This year’s Diamond Jubilee of Queen Elizabeth’s accession to the throne marks an important moment not only in the history of the United Kingdom, but also in that of the many countries overseas where, whether officially or unofficially, the Queen is an important public symbol. Republican tendencies there may be in many a place, but the monarchy remains one of the strongest icons of identity in the wider British World to this day.
It was in the latter half of the nineteenth century that forms of monarchical ceremonialism were turned into imperial events. On a larger scale this first occurred when Prime Minister Benjamin Disraeli orchestrated the 40th anniversary celebrations of Queen Victoria’s reign. By the 1890s, royal jubilees, coronations, funerals, and royal visits had become inherently imperial occasions. When Queen Victoria celebrated her Diamond Jubilee in 1897, even the republican United States were part of the celebrations, joining the ‘Wave of Song’ that had been organised by the Sons of England Society from Canada. Designed to traverse the globe as a ‘Jubilee Service of a continuous anthem around the world’, the ‘Wave of Song’ could be heard from the Antipodes to the Canadian prairies. In North America, and as was explained by the Sons of England, ‘our own brethren in Newfoundland and Canada and patriots in the United States took the service up with energy and enthusiasm’. British Americans in Milwaukee followed suit, as did British subjects in Galveston, who accompanied the anthem with cricket and other sports. In Charleston, South Carolina, the anthem was sung in the afternoon, and a dinner, jointly organized by the St Andrew’s and St George’s societies, was held in the evening. As the Rev Dr Milburn, Chaplain of the Senate, had noted in an invocation in Congress earlier in the year, ‘the long and illustrious reign of the gracious lady, Victoria, … have shrined her into the hearts and reverence of true-hearted mean and women around the world.’ [To learn more about the Sons of England and the ‘Wave of Song’, read ‘Globalizing St George’].

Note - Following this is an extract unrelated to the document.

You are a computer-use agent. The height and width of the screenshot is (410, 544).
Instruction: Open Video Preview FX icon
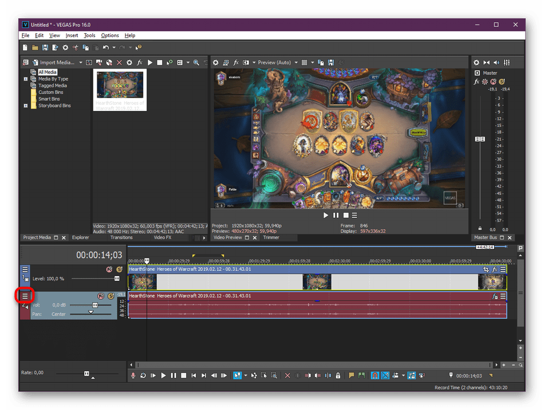coord(235,62)
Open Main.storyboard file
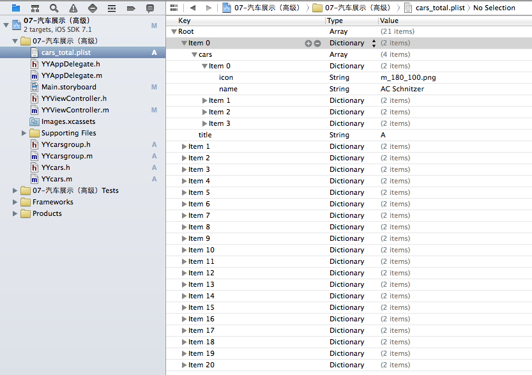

While no similar ‘Wave of Song’ is planned to mark this year’s diamond jubilee of Queen Elizabeth II, the jubilee will be celebrated throughout the world. In Australia, Royal Australian Mint has released a 50c uncirculated coin to mark the Jubilee, and a beacon will be lit on Parliament House on 4 June. On Barbados HRH the Earl of Wessex unveiled a commemorative plaque on his recent royal visit, while New Zealand released a special Jubilee emblem. An emblem was also created in Canada, as was a commemorative medal. The medal will be awarded to 60,000 Canadians during the year of celebrations, highlighting that the most extensive celebrations outside of the United Kingdom are taking place in Canada.
But activities in the English diaspora are by no means restricted to official events and material commemorations. St George’s societies throughout the world are also actively celebrating the Jubilee. In Toronto, the city’s English will gather for a cocktail party, while the New York St George’s Society lives up to its philanthropic heritage, having designated its annual fundraiser as a Diamond Jubilee Bash. As the New York Society explains on its website, ‘the Diamond Jubilee is a source of immense pride and historical relevance’. Elsewhere in the English Diaspora, however, the Jubilee celebrations are complicated by political undercurrents, for instance in Gibraltar.
At home in the UK, the Jubilee appears to have contributed to a surge in support for the monarchy. As a recent Guardian/ICM poll reveals, nearly 70% or the respondents feel that Britain would be worse off without the monarchy. The number of Jubilee events over the Bank Holiday weekend is also staggering, with tens of thousands of events planned, including ‘funfairs, tea dances and even frozen-sausage tossing’.